Scan the entries that follow and copy out every line containing "header".

START THE DATA

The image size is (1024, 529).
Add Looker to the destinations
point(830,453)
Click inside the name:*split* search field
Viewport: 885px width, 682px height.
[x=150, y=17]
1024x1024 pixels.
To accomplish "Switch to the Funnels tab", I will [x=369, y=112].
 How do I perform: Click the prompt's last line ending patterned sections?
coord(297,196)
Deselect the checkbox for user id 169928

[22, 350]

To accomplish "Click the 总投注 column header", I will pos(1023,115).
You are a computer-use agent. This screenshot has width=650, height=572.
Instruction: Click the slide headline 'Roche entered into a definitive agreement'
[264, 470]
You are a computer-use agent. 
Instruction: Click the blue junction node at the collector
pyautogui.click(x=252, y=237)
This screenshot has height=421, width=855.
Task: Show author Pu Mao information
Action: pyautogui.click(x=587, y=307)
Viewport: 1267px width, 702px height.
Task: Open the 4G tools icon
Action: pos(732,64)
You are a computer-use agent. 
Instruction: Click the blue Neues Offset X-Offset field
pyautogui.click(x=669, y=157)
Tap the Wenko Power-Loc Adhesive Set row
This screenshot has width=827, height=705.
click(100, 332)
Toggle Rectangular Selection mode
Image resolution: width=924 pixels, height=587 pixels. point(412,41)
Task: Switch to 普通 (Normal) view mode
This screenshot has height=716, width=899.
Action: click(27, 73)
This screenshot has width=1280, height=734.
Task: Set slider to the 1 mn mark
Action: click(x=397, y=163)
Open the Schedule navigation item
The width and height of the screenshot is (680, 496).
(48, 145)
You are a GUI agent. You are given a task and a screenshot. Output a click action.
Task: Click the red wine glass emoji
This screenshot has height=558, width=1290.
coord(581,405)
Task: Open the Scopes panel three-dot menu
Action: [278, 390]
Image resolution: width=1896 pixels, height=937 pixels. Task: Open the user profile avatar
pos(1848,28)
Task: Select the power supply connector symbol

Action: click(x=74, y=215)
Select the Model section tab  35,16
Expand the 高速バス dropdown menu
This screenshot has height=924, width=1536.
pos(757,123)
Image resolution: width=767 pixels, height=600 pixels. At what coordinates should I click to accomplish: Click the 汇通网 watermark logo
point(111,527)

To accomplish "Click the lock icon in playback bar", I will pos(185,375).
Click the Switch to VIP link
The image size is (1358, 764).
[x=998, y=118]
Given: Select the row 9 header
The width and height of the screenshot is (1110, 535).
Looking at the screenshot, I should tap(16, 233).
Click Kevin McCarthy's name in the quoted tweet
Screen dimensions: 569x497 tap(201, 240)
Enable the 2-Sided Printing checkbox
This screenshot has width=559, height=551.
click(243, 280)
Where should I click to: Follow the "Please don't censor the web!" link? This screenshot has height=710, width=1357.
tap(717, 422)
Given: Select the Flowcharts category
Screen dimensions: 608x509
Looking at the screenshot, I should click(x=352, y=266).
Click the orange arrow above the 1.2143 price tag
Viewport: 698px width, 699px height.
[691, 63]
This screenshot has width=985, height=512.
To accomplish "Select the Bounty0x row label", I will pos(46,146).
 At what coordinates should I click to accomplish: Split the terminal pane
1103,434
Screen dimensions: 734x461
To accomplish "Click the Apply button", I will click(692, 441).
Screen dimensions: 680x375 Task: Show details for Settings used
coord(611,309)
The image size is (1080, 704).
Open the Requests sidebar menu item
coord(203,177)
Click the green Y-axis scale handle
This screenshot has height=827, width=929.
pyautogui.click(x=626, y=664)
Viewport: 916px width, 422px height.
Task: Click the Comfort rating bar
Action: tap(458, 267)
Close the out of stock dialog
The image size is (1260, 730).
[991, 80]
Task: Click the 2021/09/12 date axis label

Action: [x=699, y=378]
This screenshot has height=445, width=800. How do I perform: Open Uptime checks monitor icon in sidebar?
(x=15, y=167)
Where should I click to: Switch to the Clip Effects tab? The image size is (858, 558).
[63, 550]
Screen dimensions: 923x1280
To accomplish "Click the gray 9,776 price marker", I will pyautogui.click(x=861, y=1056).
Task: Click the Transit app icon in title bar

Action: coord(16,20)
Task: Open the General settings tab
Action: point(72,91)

END THE DATA

[EXERCISE RESPONSE]
To accomplish "Click the 总投注 column header", I will pos(1023,115).
Given: Select the row 9 header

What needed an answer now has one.